Manakala hati telah berubah menjadi batu, saat itulah semua terasa membeku. Hati yang dahulu selalu lembut, ikhlas, kini menjadi kasar, dan pemarah. Bisakah kembali seperti semula? Sama seperti dahulu, kala hati itu masih lembut dan halus.

Ibu pernah berkata "janganlah berkata kasar, kepada siapapun, entah orangtua kamu ataupun bukan, jagalah adab sebagai seorang wanita"

Namaku  selalu di sebut dalam tiap doa ibu, namaku selalu berada di dalam hati dan pikiran ibu, setidaknya itu yang selalu dia ucapkan ketika aku membencinya.

Namaku diberikan mereka dengan harapan penuh di kemudian hari, harapan untuk menjadi panutan adik-adik, harapan masa tua mereka.

Namaku selalu terucap kasar meski artinya begitu lembut. Aku adalah Aleena, namaku bermakna lembut, ibu harap aku menjadi seseorang yang berhati lembut, suka menolong dan berbahagia selalu.

Tetapi ...

Aku terlalu jauh memahami arti namaku, lembut bukan berarti kepada siapapun. Bersikap lembut semestinya hanya kepada mereka yang memang memiliki hati yang lembut pula, bukan pada mereka yang memiliki hati yang rusak.

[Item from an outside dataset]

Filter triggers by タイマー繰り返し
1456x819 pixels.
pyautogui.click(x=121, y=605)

Namaku Aleena, dan kini aku bekerja sebagai psk.

*****

"Lena!"

"Adeline!"

Di jalan setapak menuju masjid terdekat, tak sengaja aku berjumpa dengan sahabat lamaku, Adeline. Dia sudah lama tidak main bersamaku, sudah hampir dua tahun lebih. Semenjak lulus sekolah menengah atas dia memilih untuk menikah dengan seorang yang berilmu agama, seorang ustadz muda pilihan orangtuanya.

Awalnya aku sedih dan ikut kecewa, Adelina harus menikah dengan orang yang bukan ia cintai. Aku dan Adeline sudah mengenal sejak zaman sekolah dasar, wajar jika aku ikut sedih dan kecewa.

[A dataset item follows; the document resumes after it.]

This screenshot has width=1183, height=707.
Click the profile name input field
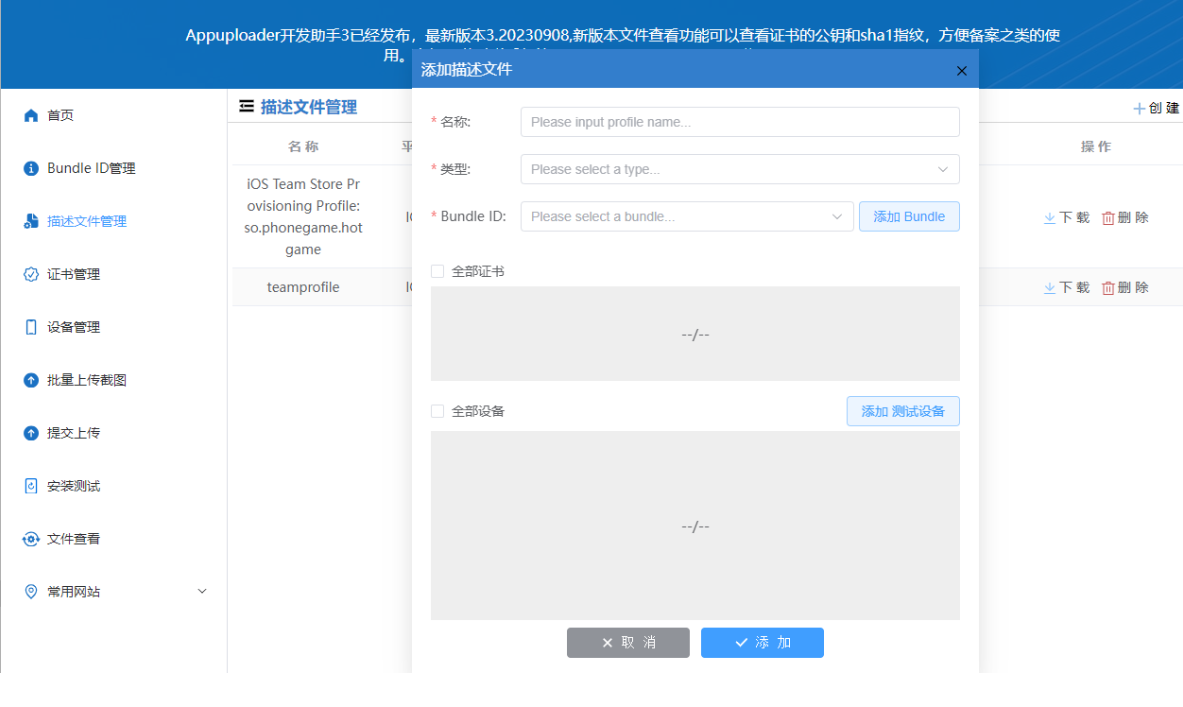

Adeline pernah berpacaran dengan satu pria, dia adalah anak basket di sekolah. Mereka cukup lama menjalin asmara hingga akhirnya harus terpisah, merelakan Adeline bersama pria ustadz muda itu.

Kala itu aku menangis di pesta pernikahan Adeline, tak hanya aku, Adeline juga Beni mantan pacarnya pun ikut menangis. Aku seakan patah hati karena kandasnya hubungan mereka, selama mereka pacaran aku selalu tahu dan melihat itu.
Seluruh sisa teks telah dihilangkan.